▶ _Action item_:
Copies of all lines containing the string "accomplish" are needed from the data below.

━━━━━━━━

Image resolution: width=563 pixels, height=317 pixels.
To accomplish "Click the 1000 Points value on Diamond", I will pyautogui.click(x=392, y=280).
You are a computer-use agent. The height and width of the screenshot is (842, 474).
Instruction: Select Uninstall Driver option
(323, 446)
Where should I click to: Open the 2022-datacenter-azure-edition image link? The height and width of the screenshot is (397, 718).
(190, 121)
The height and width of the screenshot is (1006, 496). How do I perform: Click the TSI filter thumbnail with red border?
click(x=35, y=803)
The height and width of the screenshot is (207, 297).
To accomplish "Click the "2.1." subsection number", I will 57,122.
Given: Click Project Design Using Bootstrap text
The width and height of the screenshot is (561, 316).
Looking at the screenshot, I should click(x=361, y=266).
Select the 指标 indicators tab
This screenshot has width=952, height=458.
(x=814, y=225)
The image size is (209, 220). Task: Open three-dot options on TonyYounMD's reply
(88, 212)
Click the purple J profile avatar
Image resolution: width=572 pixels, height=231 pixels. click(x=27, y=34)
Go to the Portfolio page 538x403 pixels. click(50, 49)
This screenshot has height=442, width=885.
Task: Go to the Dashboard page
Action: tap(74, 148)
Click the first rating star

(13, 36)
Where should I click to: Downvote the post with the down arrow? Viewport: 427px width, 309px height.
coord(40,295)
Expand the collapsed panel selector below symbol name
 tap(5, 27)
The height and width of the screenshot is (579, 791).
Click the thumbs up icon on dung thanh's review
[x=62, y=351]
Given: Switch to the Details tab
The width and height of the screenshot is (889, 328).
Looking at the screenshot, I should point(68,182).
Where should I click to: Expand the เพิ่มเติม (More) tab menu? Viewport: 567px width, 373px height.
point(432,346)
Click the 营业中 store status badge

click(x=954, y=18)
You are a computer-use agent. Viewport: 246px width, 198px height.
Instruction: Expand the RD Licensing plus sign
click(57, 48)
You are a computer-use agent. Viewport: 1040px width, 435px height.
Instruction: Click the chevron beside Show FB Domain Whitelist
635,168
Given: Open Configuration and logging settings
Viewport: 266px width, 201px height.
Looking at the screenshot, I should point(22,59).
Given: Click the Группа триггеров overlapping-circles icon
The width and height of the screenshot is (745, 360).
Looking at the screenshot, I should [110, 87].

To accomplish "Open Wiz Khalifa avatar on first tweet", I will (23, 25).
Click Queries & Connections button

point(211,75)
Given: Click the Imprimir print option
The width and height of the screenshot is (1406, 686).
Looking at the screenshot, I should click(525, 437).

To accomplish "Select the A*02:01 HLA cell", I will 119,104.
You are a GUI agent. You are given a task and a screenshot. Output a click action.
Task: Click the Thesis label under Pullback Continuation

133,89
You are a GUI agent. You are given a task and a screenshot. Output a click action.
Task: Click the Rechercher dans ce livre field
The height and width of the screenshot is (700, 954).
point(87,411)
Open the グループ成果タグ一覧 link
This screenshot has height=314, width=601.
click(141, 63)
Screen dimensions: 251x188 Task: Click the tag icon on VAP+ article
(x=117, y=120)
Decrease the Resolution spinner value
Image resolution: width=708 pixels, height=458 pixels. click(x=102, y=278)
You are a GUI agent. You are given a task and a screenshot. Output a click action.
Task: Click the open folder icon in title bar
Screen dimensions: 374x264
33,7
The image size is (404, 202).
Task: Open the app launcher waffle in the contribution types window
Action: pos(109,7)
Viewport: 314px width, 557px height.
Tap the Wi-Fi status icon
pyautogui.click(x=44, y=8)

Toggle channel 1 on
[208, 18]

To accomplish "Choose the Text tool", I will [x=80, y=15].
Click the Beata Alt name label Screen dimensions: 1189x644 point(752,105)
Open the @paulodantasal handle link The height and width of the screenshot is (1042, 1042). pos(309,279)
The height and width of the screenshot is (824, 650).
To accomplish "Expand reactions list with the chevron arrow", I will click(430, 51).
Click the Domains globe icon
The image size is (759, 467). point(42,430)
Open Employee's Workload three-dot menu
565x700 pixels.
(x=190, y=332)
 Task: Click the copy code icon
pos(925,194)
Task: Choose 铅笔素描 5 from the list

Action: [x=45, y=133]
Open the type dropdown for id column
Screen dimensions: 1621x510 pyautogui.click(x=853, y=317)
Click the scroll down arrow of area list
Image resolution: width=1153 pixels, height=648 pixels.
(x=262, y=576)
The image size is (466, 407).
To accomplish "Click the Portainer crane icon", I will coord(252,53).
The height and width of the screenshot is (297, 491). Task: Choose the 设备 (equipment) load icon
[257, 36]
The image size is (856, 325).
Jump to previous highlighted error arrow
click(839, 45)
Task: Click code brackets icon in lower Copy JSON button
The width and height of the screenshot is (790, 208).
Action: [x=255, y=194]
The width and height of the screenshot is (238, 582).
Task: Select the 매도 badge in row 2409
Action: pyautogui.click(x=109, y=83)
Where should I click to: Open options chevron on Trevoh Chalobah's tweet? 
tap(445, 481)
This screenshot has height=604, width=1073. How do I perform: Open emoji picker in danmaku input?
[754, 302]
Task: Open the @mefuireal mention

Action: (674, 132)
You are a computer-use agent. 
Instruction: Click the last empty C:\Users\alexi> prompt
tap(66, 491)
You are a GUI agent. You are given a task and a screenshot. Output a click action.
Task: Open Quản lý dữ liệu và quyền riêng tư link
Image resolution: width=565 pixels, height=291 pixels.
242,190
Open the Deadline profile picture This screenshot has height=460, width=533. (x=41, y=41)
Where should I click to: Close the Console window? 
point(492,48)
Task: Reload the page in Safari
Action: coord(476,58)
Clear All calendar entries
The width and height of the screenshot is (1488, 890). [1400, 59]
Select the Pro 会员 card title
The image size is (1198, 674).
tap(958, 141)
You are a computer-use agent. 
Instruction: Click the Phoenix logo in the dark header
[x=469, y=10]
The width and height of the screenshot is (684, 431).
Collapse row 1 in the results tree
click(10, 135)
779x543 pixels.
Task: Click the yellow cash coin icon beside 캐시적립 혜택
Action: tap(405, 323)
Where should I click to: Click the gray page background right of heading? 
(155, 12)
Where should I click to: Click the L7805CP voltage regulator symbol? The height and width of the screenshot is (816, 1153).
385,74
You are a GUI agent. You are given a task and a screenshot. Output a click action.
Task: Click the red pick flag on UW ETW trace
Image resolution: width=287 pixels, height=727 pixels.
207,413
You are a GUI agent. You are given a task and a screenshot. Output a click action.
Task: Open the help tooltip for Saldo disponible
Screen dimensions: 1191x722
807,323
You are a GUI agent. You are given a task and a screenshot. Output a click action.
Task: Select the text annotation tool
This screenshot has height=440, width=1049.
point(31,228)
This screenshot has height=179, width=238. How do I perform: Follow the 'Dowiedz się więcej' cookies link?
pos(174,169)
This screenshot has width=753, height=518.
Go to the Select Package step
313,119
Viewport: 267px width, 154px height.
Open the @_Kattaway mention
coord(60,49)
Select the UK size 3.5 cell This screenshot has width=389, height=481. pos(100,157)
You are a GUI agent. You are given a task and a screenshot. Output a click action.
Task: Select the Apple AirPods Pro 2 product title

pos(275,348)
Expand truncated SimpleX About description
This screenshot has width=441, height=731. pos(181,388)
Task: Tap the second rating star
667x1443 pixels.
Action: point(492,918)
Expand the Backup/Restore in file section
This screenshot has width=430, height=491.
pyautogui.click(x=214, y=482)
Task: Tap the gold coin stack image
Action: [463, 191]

━━━━━━━━

▶ _Task result_:
To accomplish "Click the 1000 Points value on Diamond", I will pyautogui.click(x=392, y=280).
To accomplish "Click the "2.1." subsection number", I will 57,122.
To accomplish "Open Wiz Khalifa avatar on first tweet", I will (23, 25).
To accomplish "Select the A*02:01 HLA cell", I will 119,104.
To accomplish "Choose the Text tool", I will [x=80, y=15].
To accomplish "Expand reactions list with the chevron arrow", I will click(430, 51).
To accomplish "Click the Portainer crane icon", I will coord(252,53).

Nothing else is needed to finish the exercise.